**EXERCISE INPUT**.
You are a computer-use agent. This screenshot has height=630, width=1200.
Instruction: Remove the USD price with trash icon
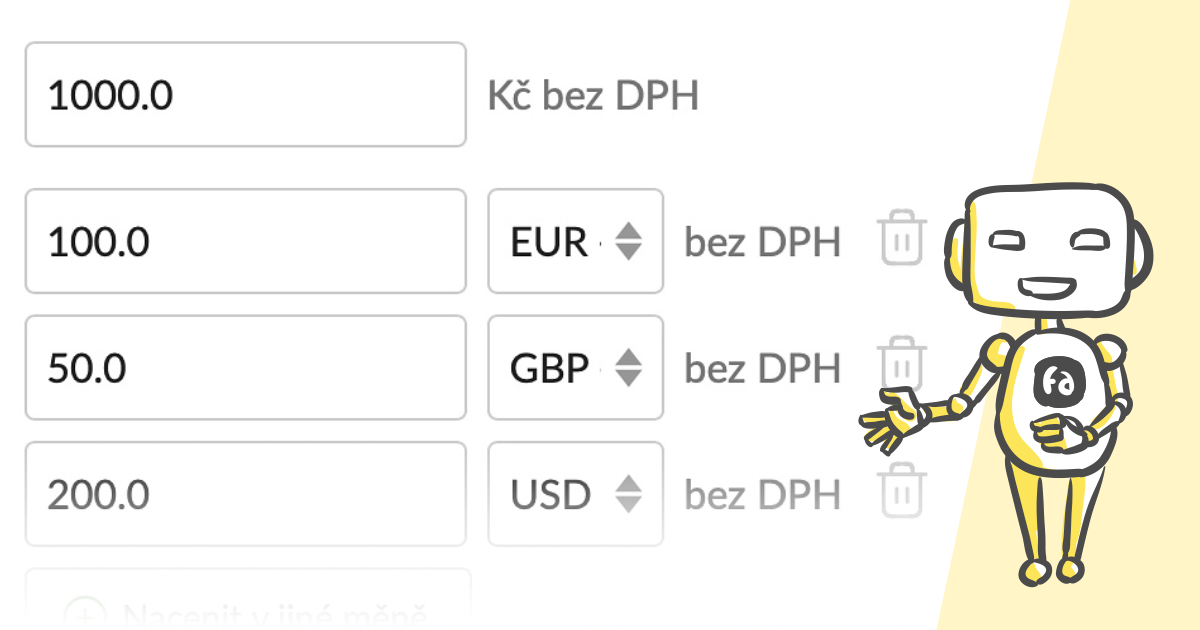tap(902, 490)
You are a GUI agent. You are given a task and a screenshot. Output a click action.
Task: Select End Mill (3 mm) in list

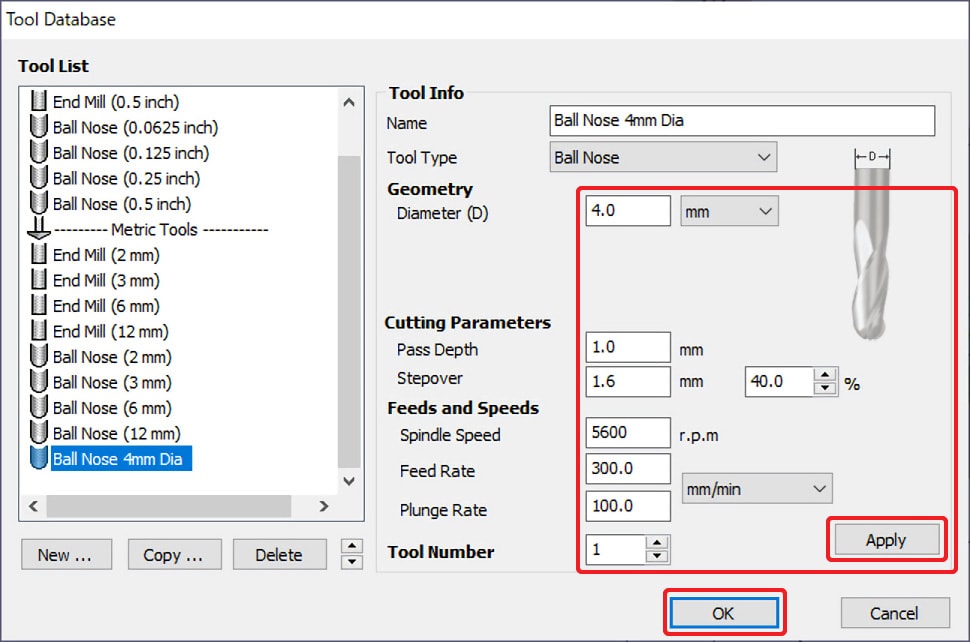pos(106,281)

**TASK TO COMPLETE**. Give back all the data exactly, minus pictures.

**THE COMPLETED TASK**.
You are a computer-use agent. This screenshot has height=630, width=1200.
Instruction: Remove the USD price with trash icon
tap(902, 490)
You are a GUI agent. You are given a task and a screenshot. Output a click action.
Task: Select End Mill (3 mm) in list

pos(106,281)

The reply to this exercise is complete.